I take responsibility for the part I had in that happening. I was bored and I knew in the back of my mind that this person would react negatively, maybe even purposely misunderstand to justify his reaction, because of the topic and yet I brought it up. On some level I might have baited him looking for an argument to ease the boredom. That wasn't my conscious intention, at least not in the beginning, and I'm not especially proud of myself for it but one thing I am is honest. Quite often brutally honest.
Copied from an unattributed Facebook post |
Take up the argument he did!
He came out of the corner throwing punches and told me over and over that I only pretend to understand an issue before I pronounce my opinion as a gospel fact... that what I think about current events is a joke... that I will never understand where he's coming from and therefore have no right to speak... and that anyone who agrees with my point of view is, basically, a sellout. Insult after insult was hurled at me. Until I said I didn't want to be friends any longer because he was being such a hurtful jerk and not contributing anything useful to the conversation.
I still don't know where he stands only that in his mind where I stand is wrong, wrong, wrong and WRONG!
What were we fighting about?
Something you'd think would be easy to agree on... the tragedy a family feels when a child is murdered.
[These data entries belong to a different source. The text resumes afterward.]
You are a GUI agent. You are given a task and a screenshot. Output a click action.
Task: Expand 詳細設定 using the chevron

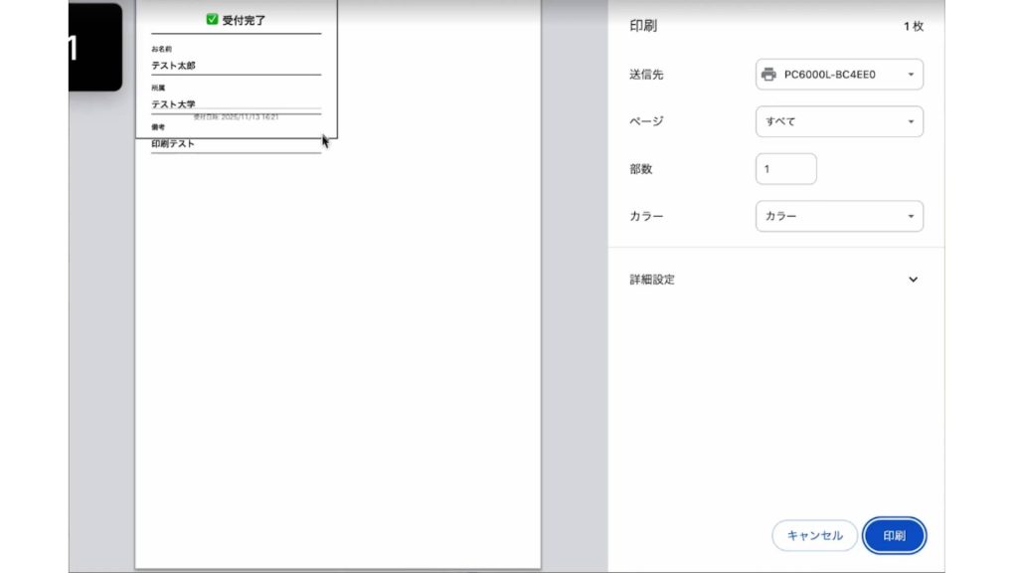[x=913, y=280]
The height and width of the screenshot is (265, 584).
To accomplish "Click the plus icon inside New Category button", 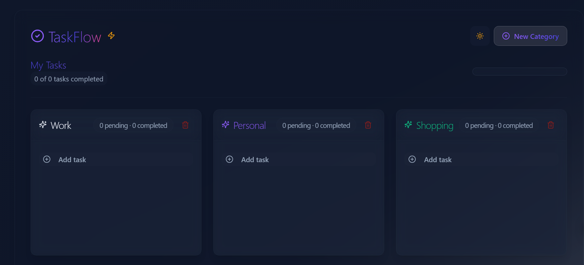I will click(x=506, y=36).
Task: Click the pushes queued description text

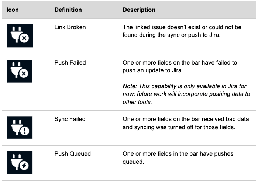Action: pos(178,158)
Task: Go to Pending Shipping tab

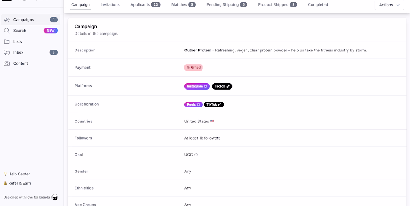Action: (x=226, y=5)
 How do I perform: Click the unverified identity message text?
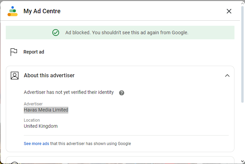click(69, 92)
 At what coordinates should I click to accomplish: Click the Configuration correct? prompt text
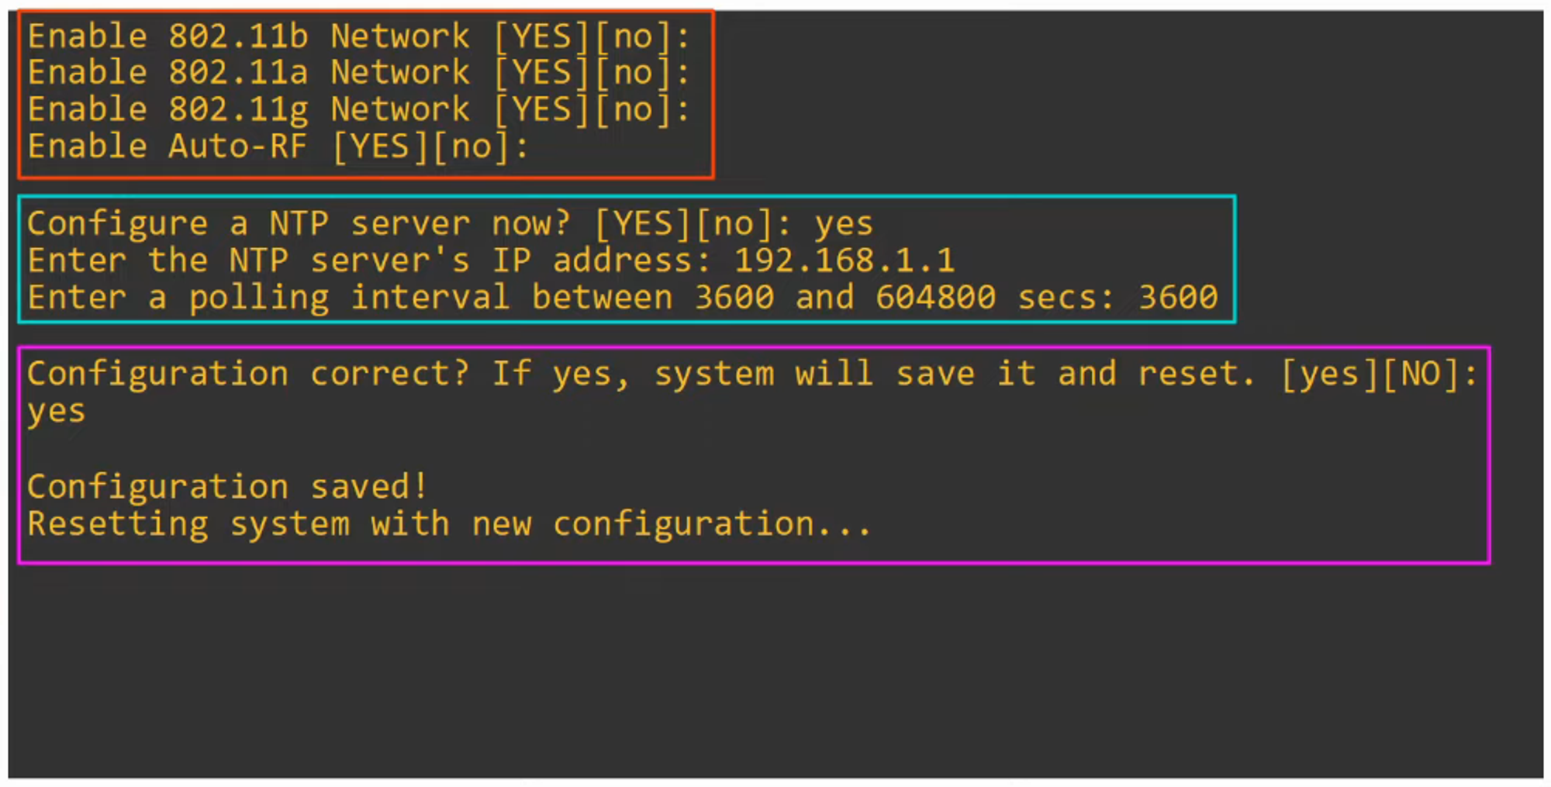(x=248, y=374)
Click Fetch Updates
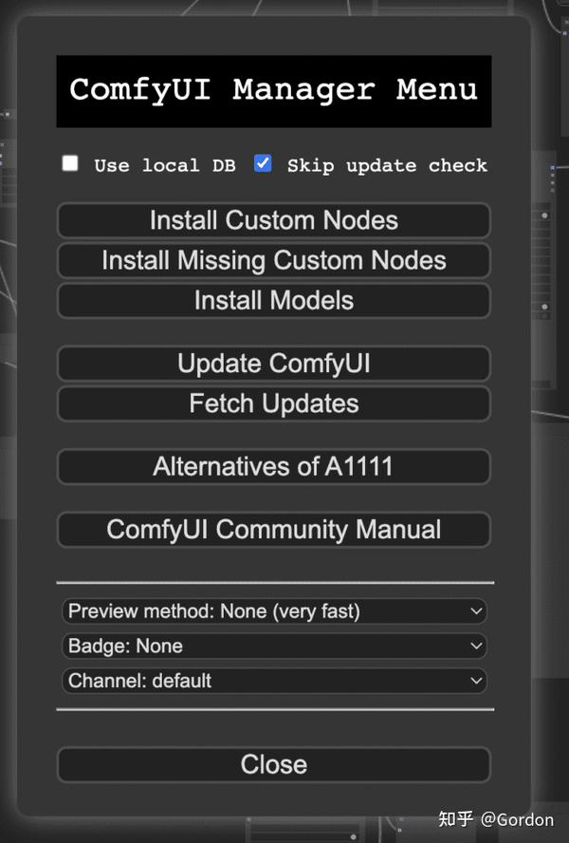 click(x=273, y=403)
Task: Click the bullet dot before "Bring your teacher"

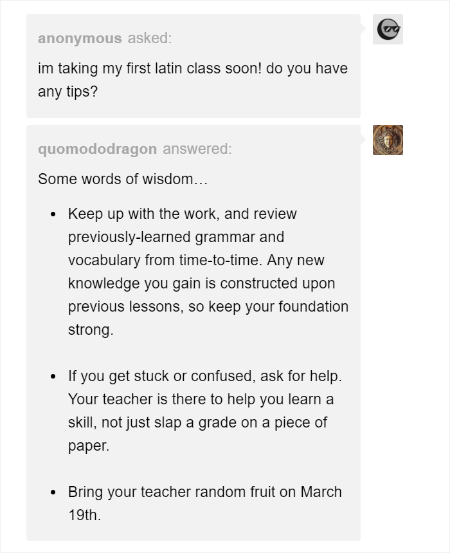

I think that is a horrific thing for every family that has to experience it. He felt it was a different ballgame if the murderer was not punished the way he saw fit and that those times deserved a stronger outrage from all of society. And if you didn't react just like him... well, then you just are too dumb to 'get it.'
I'm a little sad it's over but I also think it's the best thing that could happen given the situation. I don't think it's salvageable and even if it was, being so negative, I'm not going to put in the effort to patch it up. I'd always be wondering when he'd verbally attack me again. I don't trust him any longer... and can there be a real friendship without trust?
So I'm choosing to just let it go and move on with loving the people around me better.
And for the record... I still say every child that is killed or molested or otherwise abused is a tragedy. Not just the ones that meet someone's narrow criteria set, but EVERY CHILD.